Design Patterns Used

State Pattern (the core) — This is THE pattern for ATMs. The ATM delegates every action to its current state object. IdleState only accepts card insertion. AuthState only accepts PIN entry. MenuState handles option selection. Each state manages its own transitions. No massive if-else chain in the ATM class.

Facade — The ATM is a facade over the cash dispenser, card reader, and account system. The user doesn’t interact with CashDispenser directly — they call atm.selectOption("withdraw", 500) and the ATM coordinates everything behind the scenes.

Command Pattern (for transactions) — Each Transaction is a record of what happened. In a more advanced version, we’d make transactions into command objects with execute() and rollback() methods. If dispensing cash fails after debiting the account, we’d roll back the debit.

SRP at work:

  • CashDispenser — only knows about physical cash
  • Account — only knows about balances and limits
  • ATMState implementations — only know about behavior for that state
  • ATM — just delegates and holds shared context

Extensions

“Add multi-currency support” — The CashDispenser holds multiple denominations. We’d add a DenominationStrategy that figures out how to make up the requested amount (e.g., 3x $100 + 1x $50 + 2x $20 + 1x $10 = $500). This is actually a greedy algorithm problem.

“Add daily withdrawal limit tracking” — We already have daily_withdrawn on Account. In production, this resets at midnight. We’d add a last_withdrawal_date field and reset daily_withdrawn if the date has changed.

“Add receipt printing” — Create a ReceiptPrinter class with a print(transaction) method. The ATM calls it after each successful transaction. Nice spot for the Observer pattern — register the printer as a listener for transaction events.

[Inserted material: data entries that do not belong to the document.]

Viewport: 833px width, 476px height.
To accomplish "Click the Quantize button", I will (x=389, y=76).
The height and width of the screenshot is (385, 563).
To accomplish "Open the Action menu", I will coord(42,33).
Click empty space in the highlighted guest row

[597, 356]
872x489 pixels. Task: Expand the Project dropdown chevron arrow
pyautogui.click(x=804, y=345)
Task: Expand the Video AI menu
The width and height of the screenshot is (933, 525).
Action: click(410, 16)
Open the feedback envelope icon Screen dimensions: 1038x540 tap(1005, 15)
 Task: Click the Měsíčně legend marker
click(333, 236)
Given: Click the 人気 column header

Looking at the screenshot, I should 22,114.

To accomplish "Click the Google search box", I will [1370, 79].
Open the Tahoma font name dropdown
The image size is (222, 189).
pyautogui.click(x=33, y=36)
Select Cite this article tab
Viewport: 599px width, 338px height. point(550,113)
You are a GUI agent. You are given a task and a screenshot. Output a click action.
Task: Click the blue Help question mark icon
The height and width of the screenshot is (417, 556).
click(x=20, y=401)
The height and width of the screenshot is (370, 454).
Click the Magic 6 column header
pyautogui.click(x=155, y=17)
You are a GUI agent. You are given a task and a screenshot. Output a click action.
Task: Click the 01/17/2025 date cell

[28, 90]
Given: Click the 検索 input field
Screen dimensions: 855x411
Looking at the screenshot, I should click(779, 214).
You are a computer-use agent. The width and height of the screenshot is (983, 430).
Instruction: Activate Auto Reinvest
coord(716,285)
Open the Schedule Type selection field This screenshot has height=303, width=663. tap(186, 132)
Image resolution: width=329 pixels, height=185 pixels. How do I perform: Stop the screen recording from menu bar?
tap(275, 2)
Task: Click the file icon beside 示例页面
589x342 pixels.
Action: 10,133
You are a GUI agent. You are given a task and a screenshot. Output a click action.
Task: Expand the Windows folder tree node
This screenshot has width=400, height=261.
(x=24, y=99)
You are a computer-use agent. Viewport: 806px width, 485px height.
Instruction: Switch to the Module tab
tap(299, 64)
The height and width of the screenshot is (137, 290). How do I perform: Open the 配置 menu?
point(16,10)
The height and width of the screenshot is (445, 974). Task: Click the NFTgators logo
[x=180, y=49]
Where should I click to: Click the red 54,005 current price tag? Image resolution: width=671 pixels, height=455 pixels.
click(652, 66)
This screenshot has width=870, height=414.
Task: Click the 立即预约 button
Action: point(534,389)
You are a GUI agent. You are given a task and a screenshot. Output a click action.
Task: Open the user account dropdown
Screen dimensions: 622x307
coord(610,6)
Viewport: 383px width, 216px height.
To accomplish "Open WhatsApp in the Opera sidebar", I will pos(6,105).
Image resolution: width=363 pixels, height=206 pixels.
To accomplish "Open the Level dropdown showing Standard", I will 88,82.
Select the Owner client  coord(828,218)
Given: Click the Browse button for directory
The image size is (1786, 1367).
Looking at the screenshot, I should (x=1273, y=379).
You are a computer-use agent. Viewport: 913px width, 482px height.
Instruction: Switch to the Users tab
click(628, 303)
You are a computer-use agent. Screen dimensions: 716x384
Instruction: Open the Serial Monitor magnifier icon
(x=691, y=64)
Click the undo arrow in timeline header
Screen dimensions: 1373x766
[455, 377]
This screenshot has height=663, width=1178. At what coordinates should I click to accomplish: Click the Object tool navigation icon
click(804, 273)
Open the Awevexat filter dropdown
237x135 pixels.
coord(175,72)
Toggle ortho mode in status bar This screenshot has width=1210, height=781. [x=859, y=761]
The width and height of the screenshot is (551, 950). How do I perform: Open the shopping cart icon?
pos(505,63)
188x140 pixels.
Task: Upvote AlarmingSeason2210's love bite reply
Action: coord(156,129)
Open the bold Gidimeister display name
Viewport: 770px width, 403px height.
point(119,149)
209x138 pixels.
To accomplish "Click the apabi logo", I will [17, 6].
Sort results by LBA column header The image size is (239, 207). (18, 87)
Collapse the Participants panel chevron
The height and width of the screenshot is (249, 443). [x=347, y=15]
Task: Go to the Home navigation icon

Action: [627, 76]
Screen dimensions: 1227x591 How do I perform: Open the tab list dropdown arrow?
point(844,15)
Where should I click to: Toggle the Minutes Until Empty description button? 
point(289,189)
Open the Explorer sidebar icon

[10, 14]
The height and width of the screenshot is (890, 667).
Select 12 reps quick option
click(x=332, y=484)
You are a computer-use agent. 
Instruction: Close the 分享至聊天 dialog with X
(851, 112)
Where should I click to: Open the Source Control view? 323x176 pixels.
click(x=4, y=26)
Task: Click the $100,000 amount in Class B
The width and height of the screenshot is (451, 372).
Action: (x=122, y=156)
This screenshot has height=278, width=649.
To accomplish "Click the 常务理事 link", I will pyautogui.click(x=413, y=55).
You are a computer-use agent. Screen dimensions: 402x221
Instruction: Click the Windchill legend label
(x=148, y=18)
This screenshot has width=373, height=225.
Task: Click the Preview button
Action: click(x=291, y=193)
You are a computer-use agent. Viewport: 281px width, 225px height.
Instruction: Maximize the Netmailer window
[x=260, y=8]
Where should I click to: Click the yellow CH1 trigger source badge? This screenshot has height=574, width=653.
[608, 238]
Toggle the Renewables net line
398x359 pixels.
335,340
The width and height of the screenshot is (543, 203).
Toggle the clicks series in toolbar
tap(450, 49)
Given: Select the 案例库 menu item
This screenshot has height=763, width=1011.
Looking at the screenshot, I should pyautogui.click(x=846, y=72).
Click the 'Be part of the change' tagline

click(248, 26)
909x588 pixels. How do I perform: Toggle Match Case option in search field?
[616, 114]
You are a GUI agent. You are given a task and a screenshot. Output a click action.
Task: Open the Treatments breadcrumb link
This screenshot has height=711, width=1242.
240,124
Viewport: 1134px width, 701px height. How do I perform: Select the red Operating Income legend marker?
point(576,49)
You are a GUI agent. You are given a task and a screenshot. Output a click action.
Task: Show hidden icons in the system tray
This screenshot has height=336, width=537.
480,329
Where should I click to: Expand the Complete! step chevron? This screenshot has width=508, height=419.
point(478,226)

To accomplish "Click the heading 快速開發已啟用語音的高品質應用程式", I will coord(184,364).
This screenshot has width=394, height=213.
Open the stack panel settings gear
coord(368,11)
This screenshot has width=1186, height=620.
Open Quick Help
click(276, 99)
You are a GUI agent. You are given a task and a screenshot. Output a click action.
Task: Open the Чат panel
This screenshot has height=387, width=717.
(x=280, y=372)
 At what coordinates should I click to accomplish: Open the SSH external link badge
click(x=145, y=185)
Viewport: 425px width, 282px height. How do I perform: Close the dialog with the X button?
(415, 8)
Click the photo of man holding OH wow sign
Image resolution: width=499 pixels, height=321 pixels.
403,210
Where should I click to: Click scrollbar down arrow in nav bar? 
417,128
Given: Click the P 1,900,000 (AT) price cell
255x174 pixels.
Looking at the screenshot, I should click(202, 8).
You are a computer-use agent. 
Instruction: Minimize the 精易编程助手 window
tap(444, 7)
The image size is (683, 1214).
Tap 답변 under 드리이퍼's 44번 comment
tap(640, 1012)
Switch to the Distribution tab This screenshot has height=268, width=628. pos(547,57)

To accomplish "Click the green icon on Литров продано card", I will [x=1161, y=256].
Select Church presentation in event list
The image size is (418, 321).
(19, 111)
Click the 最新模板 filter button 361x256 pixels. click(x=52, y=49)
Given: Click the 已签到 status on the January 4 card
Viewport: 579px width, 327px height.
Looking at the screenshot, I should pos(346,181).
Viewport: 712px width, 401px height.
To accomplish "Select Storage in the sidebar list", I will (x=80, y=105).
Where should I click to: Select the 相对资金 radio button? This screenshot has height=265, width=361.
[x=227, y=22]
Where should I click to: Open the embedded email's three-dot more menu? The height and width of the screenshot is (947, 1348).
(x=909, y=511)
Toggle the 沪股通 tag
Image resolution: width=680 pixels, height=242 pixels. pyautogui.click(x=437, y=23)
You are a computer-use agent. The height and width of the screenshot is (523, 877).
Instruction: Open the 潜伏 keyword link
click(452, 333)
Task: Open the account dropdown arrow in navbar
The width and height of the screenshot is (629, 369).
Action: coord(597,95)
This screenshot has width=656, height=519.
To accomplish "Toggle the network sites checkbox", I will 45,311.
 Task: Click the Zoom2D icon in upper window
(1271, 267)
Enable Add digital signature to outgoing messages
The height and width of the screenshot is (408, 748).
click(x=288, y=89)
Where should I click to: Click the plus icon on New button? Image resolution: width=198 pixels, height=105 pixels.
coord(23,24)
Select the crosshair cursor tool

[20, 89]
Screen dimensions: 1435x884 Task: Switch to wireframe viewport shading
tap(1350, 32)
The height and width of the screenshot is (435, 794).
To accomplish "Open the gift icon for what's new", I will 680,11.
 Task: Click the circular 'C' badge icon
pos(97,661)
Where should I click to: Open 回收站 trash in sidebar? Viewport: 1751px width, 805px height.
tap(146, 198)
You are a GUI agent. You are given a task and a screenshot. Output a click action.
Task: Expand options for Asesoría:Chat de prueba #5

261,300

“Add admin mode” — A special state (AdminState) that a technician enters with a service card. Allows refilling cash, viewing transaction logs, and resetting the machine. Just another state in our state machine.

“Handle hardware failures” — What if the cash dispenser jams mid-withdrawal? This is where the Command pattern really shines. The withdrawal command would: 1) debit account, 2) dispense cash. If step 2 fails, step 1 gets rolled back. Each step is reversible.

In simple language, the ATM is a state machine wearing a trench coat. Every button press gets routed to whatever state the machine is in. The state decides what to do and what state comes next. Adding a new flow (like transfers) means adding a new state class — nothing else changes. That’s the beauty of the State pattern in action.